Employers are, of course, entitled to dismiss employees for misconduct[1]. The question which often arises however, is what constitutes misconduct and what constitutes gross misconduct. It is important for the employer to distinguish between misconduct and gross misconduct because of finding of gross misconduct can have very serious consequences for the employee – i.e. he or she can be summarily dismissed. It is relevant, at this point, to briefly consider the application of the Burchell test. When considering dismissing an employee for misconduct, the employer must have a reasonably held belief in the employee’s guilt of the misconduct following a reasonable investigation. In other words, they can’t simply assert that they believed the employee was guilty, and go on to punish him, without first conducting a fair investigation, which, on the evidence, allowed them to genuinely conclude that the employee was guilty. If, following such an investigation, the employer is satisfied that the employee is guilty of the act, then the employee must face the consequences if the employer considers the act to be misconduct.
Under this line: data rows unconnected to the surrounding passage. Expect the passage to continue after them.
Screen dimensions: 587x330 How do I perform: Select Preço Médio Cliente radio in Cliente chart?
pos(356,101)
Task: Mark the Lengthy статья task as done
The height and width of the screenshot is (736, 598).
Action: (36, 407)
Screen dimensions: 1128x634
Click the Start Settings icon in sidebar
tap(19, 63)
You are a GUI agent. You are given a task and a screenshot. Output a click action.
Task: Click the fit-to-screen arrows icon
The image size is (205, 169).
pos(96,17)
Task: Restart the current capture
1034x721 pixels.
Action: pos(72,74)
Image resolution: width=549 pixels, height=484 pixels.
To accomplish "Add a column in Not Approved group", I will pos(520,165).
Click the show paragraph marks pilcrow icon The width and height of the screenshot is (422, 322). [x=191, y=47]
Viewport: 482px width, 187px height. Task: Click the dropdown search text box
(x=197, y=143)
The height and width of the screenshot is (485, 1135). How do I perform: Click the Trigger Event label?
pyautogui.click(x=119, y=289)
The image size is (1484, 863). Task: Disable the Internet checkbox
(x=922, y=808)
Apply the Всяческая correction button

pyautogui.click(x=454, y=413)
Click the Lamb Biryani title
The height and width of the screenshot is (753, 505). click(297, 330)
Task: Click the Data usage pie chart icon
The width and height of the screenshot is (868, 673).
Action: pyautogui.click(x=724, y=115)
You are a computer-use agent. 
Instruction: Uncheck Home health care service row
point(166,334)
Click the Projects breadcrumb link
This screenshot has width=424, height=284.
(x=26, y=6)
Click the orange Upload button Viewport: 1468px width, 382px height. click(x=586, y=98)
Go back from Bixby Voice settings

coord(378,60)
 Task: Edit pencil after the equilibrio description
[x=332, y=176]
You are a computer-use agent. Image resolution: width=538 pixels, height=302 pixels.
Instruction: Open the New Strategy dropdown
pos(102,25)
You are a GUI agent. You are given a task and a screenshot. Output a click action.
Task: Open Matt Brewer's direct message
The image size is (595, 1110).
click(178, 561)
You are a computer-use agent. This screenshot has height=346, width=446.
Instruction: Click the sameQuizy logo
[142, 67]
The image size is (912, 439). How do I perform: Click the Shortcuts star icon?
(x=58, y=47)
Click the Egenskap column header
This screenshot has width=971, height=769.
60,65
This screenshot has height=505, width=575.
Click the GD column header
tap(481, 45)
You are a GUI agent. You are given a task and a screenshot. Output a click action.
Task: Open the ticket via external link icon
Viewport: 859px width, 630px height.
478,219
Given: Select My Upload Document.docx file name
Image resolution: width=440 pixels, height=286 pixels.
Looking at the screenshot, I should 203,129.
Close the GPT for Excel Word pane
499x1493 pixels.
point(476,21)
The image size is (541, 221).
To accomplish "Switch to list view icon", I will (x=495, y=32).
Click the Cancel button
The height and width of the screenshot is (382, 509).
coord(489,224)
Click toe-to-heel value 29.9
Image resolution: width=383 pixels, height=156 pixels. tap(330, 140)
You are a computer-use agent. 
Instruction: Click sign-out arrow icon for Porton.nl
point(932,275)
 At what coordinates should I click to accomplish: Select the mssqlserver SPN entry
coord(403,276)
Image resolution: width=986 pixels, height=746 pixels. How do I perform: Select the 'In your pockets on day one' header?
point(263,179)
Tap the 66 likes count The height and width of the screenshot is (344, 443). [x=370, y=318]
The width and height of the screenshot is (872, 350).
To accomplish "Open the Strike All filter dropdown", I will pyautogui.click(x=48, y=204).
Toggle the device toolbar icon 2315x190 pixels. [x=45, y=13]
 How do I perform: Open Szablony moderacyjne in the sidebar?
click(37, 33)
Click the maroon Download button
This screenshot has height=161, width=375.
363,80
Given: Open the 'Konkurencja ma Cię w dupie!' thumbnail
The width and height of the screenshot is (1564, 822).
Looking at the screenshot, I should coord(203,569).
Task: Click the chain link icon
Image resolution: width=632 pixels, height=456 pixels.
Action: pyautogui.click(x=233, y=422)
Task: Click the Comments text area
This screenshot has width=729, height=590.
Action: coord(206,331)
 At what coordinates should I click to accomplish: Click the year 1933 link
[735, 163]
What’s the employer considers to constitute misconduct is, bluntly speaking, up to them. For example, one employer may consider swearing at work to constitute an act of misconduct, whereas another employer may be perfectly happy to tolerate swearing. In short, there is no definition of ‘misconduct’; the same applies for gross misconduct – there is no universally excepted definition and whether something constitutes an act of gross misconduct will depend on the facts of each case – but there is some case law which assists – it must be an act which fundamentally undermines the employment contract (i.e. it must be repudiatory conduct by the employee going to the root of the employment contact[2]). Moreover, the conduct must be a deliberate and willful contradiction of the contractual terms or amount to gross negligence[3]. It is therefore sensible for employers to list, in a staff handbook, examples of acts which they consider as constituting misconduct. In fact, paragraph 23 of the Acas code specifically recommends employers to do this.

“23. Disciplinary rules should give examples of acts which the employer regards as acts of gross misconduct. These may vary according to the nature of the organisation and what it does, but might include things such as theft or fraud, physical violence, gross negligence or serious insubordination”[4].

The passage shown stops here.